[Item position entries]
+ + +

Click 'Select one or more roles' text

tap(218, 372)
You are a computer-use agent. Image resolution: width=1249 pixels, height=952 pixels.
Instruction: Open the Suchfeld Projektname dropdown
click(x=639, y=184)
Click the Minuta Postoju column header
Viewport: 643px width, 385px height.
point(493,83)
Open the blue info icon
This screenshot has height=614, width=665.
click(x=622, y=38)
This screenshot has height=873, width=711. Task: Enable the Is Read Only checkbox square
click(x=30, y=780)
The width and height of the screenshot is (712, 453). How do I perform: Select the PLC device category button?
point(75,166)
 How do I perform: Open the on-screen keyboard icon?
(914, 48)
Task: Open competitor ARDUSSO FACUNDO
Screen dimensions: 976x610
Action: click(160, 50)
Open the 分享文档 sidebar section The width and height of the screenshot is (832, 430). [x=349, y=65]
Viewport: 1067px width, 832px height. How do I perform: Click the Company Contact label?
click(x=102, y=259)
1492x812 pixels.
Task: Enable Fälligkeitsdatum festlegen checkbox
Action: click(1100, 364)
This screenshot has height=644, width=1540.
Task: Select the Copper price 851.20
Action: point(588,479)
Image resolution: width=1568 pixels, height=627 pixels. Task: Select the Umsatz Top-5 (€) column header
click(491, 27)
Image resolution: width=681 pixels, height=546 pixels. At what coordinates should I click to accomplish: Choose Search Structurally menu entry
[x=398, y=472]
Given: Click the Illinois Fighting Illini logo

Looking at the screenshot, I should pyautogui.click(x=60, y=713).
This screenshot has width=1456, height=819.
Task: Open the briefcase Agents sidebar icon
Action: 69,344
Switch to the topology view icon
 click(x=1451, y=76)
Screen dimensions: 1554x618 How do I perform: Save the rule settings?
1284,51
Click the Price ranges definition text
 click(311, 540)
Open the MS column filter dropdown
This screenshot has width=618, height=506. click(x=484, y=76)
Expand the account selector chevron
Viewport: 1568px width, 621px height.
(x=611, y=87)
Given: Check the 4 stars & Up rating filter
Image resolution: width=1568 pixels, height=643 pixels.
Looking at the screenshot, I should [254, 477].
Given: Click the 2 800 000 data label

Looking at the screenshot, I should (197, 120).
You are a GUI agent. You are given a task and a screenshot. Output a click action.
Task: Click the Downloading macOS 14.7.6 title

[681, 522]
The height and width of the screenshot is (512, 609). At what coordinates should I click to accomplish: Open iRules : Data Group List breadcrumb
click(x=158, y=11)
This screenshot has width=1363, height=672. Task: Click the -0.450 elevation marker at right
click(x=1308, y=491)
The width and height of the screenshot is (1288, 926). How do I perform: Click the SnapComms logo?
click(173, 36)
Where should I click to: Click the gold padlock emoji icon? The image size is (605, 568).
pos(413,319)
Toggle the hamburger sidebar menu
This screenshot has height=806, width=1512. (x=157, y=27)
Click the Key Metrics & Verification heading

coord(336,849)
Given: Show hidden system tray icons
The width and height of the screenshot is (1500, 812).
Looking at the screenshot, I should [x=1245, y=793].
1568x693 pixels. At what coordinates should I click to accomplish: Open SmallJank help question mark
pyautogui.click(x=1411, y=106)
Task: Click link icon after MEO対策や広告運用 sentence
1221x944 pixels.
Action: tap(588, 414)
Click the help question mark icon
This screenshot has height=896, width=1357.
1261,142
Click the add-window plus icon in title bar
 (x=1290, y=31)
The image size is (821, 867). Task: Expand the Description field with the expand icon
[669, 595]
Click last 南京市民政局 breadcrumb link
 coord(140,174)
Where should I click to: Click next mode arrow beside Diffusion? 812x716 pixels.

+ + +

Task description – Recast the data above as a JSON list of strings, one string per line, omitting blank lines.

Task result –
[
  "Click 'Select one or more roles' text",
  "tap(218, 372)",
  "You are a computer-use agent. Image resolution: width=1249 pixels, height=952 pixels.",
  "Instruction: Open the Suchfeld Projektname dropdown",
  "click(x=639, y=184)",
  "Click the Minuta Postoju column header",
  "Viewport: 643px width, 385px height.",
  "point(493,83)",
  "Open the blue info icon",
  "This screenshot has height=614, width=665.",
  "click(x=622, y=38)",
  "This screenshot has height=873, width=711. Task: Enable the Is Read Only checkbox square",
  "click(x=30, y=780)",
  "The width and height of the screenshot is (712, 453). How do I perform: Select the PLC device category button?",
  "point(75,166)",
  " How do I perform: Open the on-screen keyboard icon?",
  "(914, 48)",
  "Task: Open competitor ARDUSSO FACUNDO",
  "Screen dimensions: 976x610",
  "Action: click(160, 50)",
  "Open the 分享文档 sidebar section The width and height of the screenshot is (832, 430). [x=349, y=65]",
  "Viewport: 1067px width, 832px height. How do I perform: Click the Company Contact label?",
  "click(x=102, y=259)",
  "1492x812 pixels.",
  "Task: Enable Fälligkeitsdatum festlegen checkbox",
  "Action: click(1100, 364)",
  "This screenshot has height=644, width=1540.",
  "Task: Select the Copper price 851.20",
  "Action: point(588,479)",
  "Image resolution: width=1568 pixels, height=627 pixels. Task: Select the Umsatz Top-5 (€) column header",
  "click(491, 27)",
  "Image resolution: width=681 pixels, height=546 pixels. At what coordinates should I click to accomplish: Choose Search Structurally menu entry",
  "[x=398, y=472]",
  "Given: Click the Illinois Fighting Illini logo",
  "Looking at the screenshot, I should pyautogui.click(x=60, y=713).",
  "This screenshot has width=1456, height=819.",
  "Task: Open the briefcase Agents sidebar icon",
  "Action: 69,344",
  "Switch to the topology view icon",
  " click(x=1451, y=76)",
  "Screen dimensions: 1554x618 How do I perform: Save the rule settings?",
  "1284,51",
  "Click the Price ranges definition text",
  " click(311, 540)",
  "Open the MS column filter dropdown",
  "This screenshot has width=618, height=506. click(x=484, y=76)",
  "Expand the account selector chevron",
  "Viewport: 1568px width, 621px height.",
  "(x=611, y=87)",
  "Given: Check the 4 stars & Up rating filter",
  "Image resolution: width=1568 pixels, height=643 pixels.",
  "Looking at the screenshot, I should [254, 477].",
  "Given: Click the 2 800 000 data label",
  "Looking at the screenshot, I should (197, 120).",
  "You are a GUI agent. You are given a task and a screenshot. Output a click action.",
  "Task: Click the Downloading macOS 14.7.6 title",
  "[681, 522]",
  "The height and width of the screenshot is (512, 609). At what coordinates should I click to accomplish: Open iRules : Data Group List breadcrumb",
  "click(x=158, y=11)",
  "This screenshot has width=1363, height=672. Task: Click the -0.450 elevation marker at right",
  "click(x=1308, y=491)",
  "The width and height of the screenshot is (1288, 926). How do I perform: Click the SnapComms logo?",
  "click(173, 36)",
  "Where should I click to: Click the gold padlock emoji icon? The image size is (605, 568).",
  "pos(413,319)",
  "Toggle the hamburger sidebar menu",
  "This screenshot has height=806, width=1512. (x=157, y=27)",
  "Click the Key Metrics & Verification heading",
  "coord(336,849)",
  "Given: Show hidden system tray icons",
  "The width and height of the screenshot is (1500, 812).",
  "Looking at the screenshot, I should [x=1245, y=793].",
  "1568x693 pixels. At what coordinates should I click to accomplish: Open SmallJank help question mark",
  "pyautogui.click(x=1411, y=106)",
  "Task: Click link icon after MEO対策や広告運用 sentence",
  "1221x944 pixels.",
  "Action: tap(588, 414)",
  "Click the help question mark icon",
  "This screenshot has height=896, width=1357.",
  "1261,142",
  "Click the add-window plus icon in title bar",
  " (x=1290, y=31)",
  "The image size is (821, 867). Task: Expand the Description field with the expand icon",
  "[669, 595]",
  "Click last 南京市民政局 breadcrumb link",
  " coord(140,174)",
  "Where should I click to: Click next mode arrow beside Diffusion? 812x716 pixels."
]